Indikasi Uji Tuberkulin
Indikasi uji tuberkulin, disebut juga tes Mantoux atau Tuberculin Skin Test (TST), adalah untuk mendiagnosis tuberkulosis pada anak, mengevaluasi tuberkulosis laten, dan menunjang diagnosis tuberkulosis ekstra paru.
Pemeriksaan ini dapat dilakukan untuk populasi yang rawan terkena infeksi tuberkulosis, seperti:
- Orang yang menghabiskan waktu banyak dengan orang yang memiliki penyakit tuberkulosi
- Orang-orang yang berada di negara yang memiliki kasus tuberkulosis tinggi, seperti Indonesia
- Orang-orang yang tinggal atau bekerja pada tempat yang berisiko tinggi, seperti penjara, rumah perawatan jompo, dan fasilitas tuna wisma
- Tenaga kesehatan yang merawat pasien yang berisiko tinggi terkena tuberkulosis
- Bayi, anak, dan remaja yang terpapar dewasa yang memiliki risiko tinggi memiliki tuberkulosis.
Pada pasien dengan tuberkulosis laten, tidak semua akan mengalami penyakit tuberkulosis. Pemeriksaan uji tuberkulin bisa bermanfaat mengevaluasi infeksi tuberkulosis laten pada pasien yang berisiko tinggi berkembang menjadi penyakit tuberkulosis, yakni:
- Orang dengan infeksi HIV
- Bayi, anak-anak, dan lansia
- Pengguna narkoba injeksi.
- Pasien imunokompromais.
Uji tuberkulin tidak dibutuhkan untuk orang dengan risiko rendah infeksi tuberkulosis.[2]
Tuberkulosis Pada Anak
Pedoman penanganan tuberkulosis pada anak di Indonesia memasukkan uji tuberkulin dalam sistem skoring untuk diagnosis tuberkulosis pada anak. Sistem skoring yang digunakan memiliki beberapa komponen, yang mencakup riwayat kontak, status gizi, demam, batuk kronis, pembesaran kelenjar getah bening, pembengkakan tulang, pemeriksaan rontgen toraks, dan uji tuberkulin.

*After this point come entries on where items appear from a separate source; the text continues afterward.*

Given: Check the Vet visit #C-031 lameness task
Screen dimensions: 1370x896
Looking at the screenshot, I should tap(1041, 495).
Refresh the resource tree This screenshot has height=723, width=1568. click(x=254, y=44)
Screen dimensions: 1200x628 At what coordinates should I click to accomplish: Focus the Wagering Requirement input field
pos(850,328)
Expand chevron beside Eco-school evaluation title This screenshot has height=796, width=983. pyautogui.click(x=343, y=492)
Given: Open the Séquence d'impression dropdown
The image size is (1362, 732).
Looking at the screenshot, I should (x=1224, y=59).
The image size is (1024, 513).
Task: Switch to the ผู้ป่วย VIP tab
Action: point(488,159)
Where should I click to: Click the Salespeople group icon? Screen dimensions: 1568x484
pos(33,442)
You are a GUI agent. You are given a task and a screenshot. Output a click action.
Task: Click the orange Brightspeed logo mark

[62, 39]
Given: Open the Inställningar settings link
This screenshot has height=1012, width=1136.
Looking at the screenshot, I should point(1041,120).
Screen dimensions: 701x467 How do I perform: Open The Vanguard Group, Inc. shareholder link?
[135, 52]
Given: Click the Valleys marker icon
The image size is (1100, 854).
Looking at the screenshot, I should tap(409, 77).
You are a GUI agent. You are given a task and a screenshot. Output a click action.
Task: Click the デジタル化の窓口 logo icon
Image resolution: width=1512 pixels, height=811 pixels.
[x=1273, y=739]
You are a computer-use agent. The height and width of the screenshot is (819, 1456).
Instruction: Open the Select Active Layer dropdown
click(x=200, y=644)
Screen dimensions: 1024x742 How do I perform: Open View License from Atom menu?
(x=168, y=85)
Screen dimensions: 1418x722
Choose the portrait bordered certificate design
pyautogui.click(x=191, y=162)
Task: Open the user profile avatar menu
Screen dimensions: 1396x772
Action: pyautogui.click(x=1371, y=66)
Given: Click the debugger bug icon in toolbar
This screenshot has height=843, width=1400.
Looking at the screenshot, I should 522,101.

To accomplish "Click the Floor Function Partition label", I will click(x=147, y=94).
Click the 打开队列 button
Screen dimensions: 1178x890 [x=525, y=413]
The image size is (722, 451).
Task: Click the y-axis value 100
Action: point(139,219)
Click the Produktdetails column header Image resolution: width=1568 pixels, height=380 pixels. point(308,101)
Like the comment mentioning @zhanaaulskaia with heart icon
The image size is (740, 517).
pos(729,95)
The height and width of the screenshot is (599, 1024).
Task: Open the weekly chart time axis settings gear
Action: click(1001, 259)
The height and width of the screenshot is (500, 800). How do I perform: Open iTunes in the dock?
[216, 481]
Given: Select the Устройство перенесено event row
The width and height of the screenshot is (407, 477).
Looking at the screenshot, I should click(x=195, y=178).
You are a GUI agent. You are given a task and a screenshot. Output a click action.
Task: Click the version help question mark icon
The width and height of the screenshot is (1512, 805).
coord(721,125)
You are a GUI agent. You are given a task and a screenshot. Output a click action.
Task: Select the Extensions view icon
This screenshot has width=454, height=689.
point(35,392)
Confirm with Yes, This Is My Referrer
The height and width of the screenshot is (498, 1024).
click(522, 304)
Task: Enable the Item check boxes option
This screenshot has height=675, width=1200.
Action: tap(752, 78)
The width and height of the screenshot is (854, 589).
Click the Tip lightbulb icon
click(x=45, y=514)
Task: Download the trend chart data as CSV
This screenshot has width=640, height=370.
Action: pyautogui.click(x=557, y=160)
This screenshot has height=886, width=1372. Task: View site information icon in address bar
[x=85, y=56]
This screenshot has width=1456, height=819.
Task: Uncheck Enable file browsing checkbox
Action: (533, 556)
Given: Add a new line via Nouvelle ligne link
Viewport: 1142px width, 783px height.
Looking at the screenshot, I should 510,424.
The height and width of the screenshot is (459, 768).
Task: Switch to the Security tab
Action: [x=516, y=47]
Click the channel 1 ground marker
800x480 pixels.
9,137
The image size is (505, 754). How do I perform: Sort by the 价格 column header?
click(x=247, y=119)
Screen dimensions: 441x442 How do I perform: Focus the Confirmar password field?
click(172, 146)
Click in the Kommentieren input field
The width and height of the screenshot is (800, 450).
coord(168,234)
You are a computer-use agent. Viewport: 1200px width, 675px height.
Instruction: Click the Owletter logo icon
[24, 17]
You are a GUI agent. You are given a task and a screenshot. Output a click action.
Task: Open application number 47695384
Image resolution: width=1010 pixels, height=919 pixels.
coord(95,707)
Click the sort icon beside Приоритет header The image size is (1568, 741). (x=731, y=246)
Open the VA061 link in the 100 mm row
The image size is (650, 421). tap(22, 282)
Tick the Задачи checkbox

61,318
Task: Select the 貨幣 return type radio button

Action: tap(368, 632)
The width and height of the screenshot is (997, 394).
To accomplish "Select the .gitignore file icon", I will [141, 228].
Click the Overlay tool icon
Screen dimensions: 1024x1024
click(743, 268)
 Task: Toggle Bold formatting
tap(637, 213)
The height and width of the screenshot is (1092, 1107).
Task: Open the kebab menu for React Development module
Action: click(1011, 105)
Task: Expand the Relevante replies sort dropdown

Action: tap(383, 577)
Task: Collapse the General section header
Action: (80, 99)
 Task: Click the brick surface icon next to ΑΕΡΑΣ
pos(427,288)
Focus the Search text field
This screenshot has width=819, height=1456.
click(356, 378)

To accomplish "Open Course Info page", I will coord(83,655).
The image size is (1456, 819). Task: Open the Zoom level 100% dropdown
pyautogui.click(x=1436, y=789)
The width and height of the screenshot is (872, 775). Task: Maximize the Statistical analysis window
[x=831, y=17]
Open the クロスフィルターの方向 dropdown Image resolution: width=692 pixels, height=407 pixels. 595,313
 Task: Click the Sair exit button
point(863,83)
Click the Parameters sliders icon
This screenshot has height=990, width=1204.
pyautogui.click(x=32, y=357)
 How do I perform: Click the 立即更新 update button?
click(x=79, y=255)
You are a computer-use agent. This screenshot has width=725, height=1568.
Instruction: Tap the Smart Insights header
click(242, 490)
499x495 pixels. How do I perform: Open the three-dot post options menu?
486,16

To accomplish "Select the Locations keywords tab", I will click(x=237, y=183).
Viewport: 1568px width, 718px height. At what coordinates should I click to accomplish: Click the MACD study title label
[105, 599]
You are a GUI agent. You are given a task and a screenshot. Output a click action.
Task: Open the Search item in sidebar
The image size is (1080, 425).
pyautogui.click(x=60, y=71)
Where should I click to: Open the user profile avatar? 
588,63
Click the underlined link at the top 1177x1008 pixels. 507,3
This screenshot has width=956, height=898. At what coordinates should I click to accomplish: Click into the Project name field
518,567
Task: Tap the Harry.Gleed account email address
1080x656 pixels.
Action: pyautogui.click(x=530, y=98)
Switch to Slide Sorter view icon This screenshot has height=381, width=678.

Anak dengan skoring tuberkulosis kurang dari 6 direkomendasikan untuk tidak mendapatkan terapi, kecuali anak dengan skor 5 yang di antaranya memiliki kontak erat tuberkulosis dan 2 gejala klinis lain pada daerah yang tidak memiliki fasilitas pemeriksaan uji tuberkulin. Pada sistem skoring ini, uji tuberkulin memiliki skor yang paling tinggi selain kontak erat tuberkulosis dibandingkan dengan kriteria lainnya.[3]
Tuberkulosis Laten
Di Indonesia, diagnosis tuberkulosis laten dilakukan menggunakan uji tuberkulin atau IGRA (interferon gamma release assay). Diagnosis tuberkulosis laten juga harus diikuti upaya membuktikan tidak terdapat tuberkulosis aktif melalui anamnesis riwayat pengobatan, rontgen toraks, pemeriksaan fisik dan pemeriksaan sputum mikrobiologi bila diperlukan.[9]
Tuberkulosis Ekstra Paru
Menurut pedoman nasional penanganan tuberkulosis di Indonesia, uji tuberkulin dapat digunakan untuk menunjang diagnosis tuberkulosis ekstra paru, termasuk tuberkulosis pada saraf pusat dan tulang. Pada pasien dengan gejala klinis mengarah ke tuberkulosis ekstra paru, pemeriksaan penunjang yang menyokong diagnosis mencakup uji tuberkulin, rontgen toraks, CT scan, dan MRI.[9]